Akteur

HALLE 1 Architekturbüro
Salzburg (A)

Kindergarten: Wo, was, wozu?

Was ist ein kindgerechter Kindergarten? Was macht die Qualität einer Stadt aus, was schafft Urbanität? Fragen wie diese stehen hinter allen Projekten der „Halle 1“. Ein Besuch in Salzburg.

12. Februar 2005 - Karin Tschavgova
Seit seiner Einführung 1976 ist der Architekturpreis des Landes Salzburg neunmal ausgeschrieben, aber nur achtmal vergeben worden. 2002 wurde seine Verleihung ausgesetzt, weil der damalige Salzburger Landeshauptmann Schausberger und die Regierungsmitglieder seiner Fraktion sich geweigert hatten, die Empfehlung der Jury zu unterzeichnen. Stein des Anstoßes war die Nominierung des Betriebsgebäudes der Salzburg AG von Betrix und Consolascio. Um eine Ehrung gebracht wurde damals unter anderem auch das Architekturbüro „Halle 1“, das für die Erweiterung des Bezirksgerichts Salzburg einen von drei vorgesehenen Anerkennungspreisen bekommen hätte. Es wäre nicht der erste gewesen. Schon zwei Jahre zuvor konnte das Büro für die Feuerwache Schallmoos eine Anerkennung des Landes entgegennehmen.

Ende Jänner wurde nun - auf allen Ebenen konsensual - der Architekturpreis 2004 an die Salzburger Architekten Gerhard Sailer und Heinz Lang, die 1987 die „Halle 1“ gemeinsam gegründet haben, verliehen. Die diesjährige Jury entschloss sich zur Vergabe von drei Anerkennungen und nur eines Hauptpreises, den sie aber nicht einem Bauwerk, sondern allen vier von der „Halle 1“ eingereichten Projekten zusprach und damit stellvertretend das langjährige konsequente Bemühen der Architekten um Qualität in all ihren Arbeiten würdigte.

Tatsächlich spiegeln die S-Bahn-Station Salzburg-Gnigl - ein Infrastrukturbau für die ÖBB -, der Kindergarten am Gebirgsjägerplatz, die Einrichtung des Keltenmuseums in Hallein als Adaption historischer Bausubstanz (in Zusammenarbeit mit Wimmer-Armellini) und die Bebauung eines Areals in Salzburg-Schallmoos mit gemischter Wohn-, Büro- und Geschäftsnutzung ein breites Spektrum bedeutender Bauaufgaben wider. So unterschiedlich diese Beispiele in ihrer Funktion, ihrer Größe und ihrer Ausformung auch sind, so lässt sich an ihnen doch ein Gemeinsames ablesen: der programmatische Ansatz oder das Hinterfragen des kulturellen und baukünstlerischen Anspruchs der Bauaufgabe. Es sind Fragen nach dem historischen Kontext, nach Aussage und Wirkung eines Gebäudes oder Stadtteils, seiner Sozialfunktion und seinem Begegnungs- und Rückzugspotenzial. Was ist ein kindgerechter Kindergarten? Was macht die Qualität einer Stadt aus und schafft Urbanität?

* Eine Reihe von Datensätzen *
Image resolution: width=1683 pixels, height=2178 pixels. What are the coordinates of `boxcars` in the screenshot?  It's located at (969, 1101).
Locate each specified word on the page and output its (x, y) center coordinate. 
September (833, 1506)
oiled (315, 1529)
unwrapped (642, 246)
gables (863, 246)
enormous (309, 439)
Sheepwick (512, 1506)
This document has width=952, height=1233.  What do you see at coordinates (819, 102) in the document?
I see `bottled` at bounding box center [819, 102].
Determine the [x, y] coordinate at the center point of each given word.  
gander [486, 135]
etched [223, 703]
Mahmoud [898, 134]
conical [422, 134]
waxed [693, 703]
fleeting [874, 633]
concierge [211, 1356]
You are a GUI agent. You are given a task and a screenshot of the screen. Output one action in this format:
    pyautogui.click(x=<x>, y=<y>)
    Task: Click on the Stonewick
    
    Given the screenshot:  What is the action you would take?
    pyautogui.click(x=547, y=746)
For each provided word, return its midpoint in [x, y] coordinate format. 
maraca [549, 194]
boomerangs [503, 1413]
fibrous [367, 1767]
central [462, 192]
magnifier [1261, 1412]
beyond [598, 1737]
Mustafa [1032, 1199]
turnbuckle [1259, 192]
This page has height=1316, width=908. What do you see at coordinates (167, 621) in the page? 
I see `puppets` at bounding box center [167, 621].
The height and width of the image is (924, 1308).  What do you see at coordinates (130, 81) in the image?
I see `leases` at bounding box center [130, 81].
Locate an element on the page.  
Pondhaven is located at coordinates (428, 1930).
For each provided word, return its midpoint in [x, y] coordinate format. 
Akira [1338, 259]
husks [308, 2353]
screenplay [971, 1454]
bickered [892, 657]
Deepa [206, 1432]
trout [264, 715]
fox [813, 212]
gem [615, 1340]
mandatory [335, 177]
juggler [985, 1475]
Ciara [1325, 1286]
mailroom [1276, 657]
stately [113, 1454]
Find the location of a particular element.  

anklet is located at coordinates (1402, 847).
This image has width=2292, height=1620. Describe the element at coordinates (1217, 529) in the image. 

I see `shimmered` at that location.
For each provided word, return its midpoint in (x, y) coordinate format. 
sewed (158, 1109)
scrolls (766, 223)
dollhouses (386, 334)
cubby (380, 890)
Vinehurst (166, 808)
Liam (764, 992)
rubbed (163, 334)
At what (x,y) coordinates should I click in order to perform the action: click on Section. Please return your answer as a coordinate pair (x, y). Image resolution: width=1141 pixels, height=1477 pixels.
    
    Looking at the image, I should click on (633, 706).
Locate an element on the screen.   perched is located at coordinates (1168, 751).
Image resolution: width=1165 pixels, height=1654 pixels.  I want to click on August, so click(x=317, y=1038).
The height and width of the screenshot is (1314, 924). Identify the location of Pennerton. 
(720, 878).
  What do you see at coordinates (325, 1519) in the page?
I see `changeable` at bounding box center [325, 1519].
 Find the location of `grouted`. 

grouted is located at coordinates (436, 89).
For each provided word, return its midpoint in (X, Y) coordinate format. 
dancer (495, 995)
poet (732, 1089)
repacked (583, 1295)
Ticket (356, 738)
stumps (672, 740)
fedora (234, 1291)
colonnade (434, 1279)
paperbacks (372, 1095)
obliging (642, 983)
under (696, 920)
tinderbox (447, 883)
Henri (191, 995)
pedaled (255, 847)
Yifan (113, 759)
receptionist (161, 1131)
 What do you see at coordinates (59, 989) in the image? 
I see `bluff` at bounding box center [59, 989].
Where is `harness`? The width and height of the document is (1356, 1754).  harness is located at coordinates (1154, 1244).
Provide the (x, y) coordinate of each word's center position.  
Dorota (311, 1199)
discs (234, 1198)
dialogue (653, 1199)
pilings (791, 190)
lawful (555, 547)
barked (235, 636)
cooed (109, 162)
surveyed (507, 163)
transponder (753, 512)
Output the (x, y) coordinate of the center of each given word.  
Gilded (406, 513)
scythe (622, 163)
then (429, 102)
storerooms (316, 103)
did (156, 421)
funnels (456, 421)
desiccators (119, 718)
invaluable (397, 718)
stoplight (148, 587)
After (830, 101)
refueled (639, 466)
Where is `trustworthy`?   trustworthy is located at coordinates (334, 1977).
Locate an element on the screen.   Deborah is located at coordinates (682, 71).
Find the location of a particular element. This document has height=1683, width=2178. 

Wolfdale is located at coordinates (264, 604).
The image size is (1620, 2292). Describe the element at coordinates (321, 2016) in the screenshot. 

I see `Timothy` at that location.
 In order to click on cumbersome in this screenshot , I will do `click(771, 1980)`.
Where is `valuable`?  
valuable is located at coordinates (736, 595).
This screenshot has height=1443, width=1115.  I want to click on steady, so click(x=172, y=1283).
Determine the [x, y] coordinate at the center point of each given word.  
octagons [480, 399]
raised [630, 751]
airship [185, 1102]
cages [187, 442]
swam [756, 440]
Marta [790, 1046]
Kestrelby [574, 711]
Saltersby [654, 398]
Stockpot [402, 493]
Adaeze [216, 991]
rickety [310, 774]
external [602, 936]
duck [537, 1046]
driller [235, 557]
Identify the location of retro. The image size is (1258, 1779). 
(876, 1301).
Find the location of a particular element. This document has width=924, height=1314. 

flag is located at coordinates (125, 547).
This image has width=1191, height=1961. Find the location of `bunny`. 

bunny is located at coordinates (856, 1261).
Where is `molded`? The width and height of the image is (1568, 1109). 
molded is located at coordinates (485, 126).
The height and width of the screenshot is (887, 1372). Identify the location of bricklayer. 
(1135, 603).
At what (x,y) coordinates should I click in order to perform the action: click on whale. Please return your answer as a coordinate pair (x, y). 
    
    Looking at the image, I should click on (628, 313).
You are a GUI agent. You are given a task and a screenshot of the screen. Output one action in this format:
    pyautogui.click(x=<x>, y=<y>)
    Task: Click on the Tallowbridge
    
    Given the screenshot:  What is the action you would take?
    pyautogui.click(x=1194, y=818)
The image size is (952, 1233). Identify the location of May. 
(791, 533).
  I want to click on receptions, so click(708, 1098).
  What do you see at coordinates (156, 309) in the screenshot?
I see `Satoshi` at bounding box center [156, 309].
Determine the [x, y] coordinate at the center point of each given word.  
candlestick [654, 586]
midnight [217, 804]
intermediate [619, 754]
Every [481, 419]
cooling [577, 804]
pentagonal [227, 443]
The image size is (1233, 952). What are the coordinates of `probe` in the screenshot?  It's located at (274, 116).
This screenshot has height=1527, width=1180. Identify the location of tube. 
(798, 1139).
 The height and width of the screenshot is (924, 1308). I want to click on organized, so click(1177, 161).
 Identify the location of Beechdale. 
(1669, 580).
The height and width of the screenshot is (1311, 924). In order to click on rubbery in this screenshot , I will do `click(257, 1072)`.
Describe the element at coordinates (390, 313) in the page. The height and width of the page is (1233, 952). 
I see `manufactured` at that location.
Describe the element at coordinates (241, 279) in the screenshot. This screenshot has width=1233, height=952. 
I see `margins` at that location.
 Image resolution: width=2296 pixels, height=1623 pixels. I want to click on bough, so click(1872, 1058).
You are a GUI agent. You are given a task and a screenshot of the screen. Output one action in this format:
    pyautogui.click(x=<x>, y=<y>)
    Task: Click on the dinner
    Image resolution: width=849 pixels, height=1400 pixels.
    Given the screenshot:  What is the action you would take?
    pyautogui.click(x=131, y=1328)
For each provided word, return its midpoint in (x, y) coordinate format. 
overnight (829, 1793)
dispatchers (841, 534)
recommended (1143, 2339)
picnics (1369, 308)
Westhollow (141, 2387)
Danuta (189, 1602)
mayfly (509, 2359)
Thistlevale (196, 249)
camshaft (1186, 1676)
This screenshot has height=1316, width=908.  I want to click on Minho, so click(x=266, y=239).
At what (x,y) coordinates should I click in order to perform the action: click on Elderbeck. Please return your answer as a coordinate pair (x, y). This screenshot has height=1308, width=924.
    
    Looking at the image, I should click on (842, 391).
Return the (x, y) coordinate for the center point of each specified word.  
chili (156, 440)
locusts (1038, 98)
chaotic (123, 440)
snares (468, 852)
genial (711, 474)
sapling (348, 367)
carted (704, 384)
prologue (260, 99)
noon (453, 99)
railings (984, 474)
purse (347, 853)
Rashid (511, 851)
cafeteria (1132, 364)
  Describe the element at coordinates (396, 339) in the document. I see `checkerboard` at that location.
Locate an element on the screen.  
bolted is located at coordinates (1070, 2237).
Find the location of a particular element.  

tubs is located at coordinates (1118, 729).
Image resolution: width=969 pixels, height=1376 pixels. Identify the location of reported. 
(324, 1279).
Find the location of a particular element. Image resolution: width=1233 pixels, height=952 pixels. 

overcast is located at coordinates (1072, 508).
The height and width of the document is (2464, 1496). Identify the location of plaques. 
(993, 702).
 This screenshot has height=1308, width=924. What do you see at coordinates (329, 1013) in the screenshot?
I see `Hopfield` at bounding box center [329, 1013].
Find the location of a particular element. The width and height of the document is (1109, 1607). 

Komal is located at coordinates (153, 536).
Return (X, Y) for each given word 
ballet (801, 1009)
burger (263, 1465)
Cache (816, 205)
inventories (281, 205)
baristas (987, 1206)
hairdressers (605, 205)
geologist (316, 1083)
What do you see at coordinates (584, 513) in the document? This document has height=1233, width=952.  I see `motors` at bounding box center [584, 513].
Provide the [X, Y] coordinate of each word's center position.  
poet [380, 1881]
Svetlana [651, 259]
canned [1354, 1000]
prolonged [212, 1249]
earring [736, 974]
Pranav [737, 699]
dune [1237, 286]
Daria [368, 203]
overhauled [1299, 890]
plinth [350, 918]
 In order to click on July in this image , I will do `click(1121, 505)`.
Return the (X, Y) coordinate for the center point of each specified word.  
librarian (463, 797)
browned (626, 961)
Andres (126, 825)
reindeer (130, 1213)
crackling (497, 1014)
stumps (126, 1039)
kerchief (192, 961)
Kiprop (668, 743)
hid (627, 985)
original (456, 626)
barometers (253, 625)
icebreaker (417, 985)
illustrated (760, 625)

* IHRE AUFGABEN *
1 > Bearbeiten Sie im Artikel über die „Halle 1“ die Passage, die mit den Worten „12. Februar 2005“ beginnt und mit „des Landes entgegennehmen.“ endet: Geben Sie sie wieder und setzen Sie dabei „Landesgerichts“ an die Stelle von „Bezirksgerichts“.
2 > Nennen Sie alle Projekte, die die „Halle 1“ laut dem Artikel über das Büro für den Architekturpreis 2004 eingereicht hat.
3 > In welchem Jahr gründeten Gerhard Sailer und Heinz Lang dem Artikel über die „Halle 1“ zufolge das Büro?

* LÖSUNGEN *
1 >
12. Februar 2005 - Karin Tschavgova
Seit seiner Einführung 1976 ist der Architekturpreis des Landes Salzburg neunmal ausgeschrieben, aber nur achtmal vergeben worden. 2002 wurde seine Verleihung ausgesetzt, weil der damalige Salzburger Landeshauptmann Schausberger und die Regierungsmitglieder seiner Fraktion sich geweigert hatten, die Empfehlung der Jury zu unterzeichnen. Stein des Anstoßes war die Nominierung des Betriebsgebäudes der Salzburg AG von Betrix und Consolascio. Um eine Ehrung gebracht wurde damals unter anderem auch das Architekturbüro „Halle 1“, das für die Erweiterung des Landesgerichts Salzburg einen von drei vorgesehenen Anerkennungspreisen bekommen hätte. Es wäre nicht der erste gewesen. Schon zwei Jahre zuvor konnte das Büro für die Feuerwache Schallmoos eine Anerkennung des Landes entgegennehmen.

2 >
- die S-Bahn-Station Salzburg-Gnigl
- der Kindergarten am Gebirgsjägerplatz
- die Einrichtung des Keltenmuseums in Hallein
- die Bebauung eines Areals in Salzburg-Schallmoos mit gemischter Wohn-, Büro- und Geschäftsnutzung

3 > 1987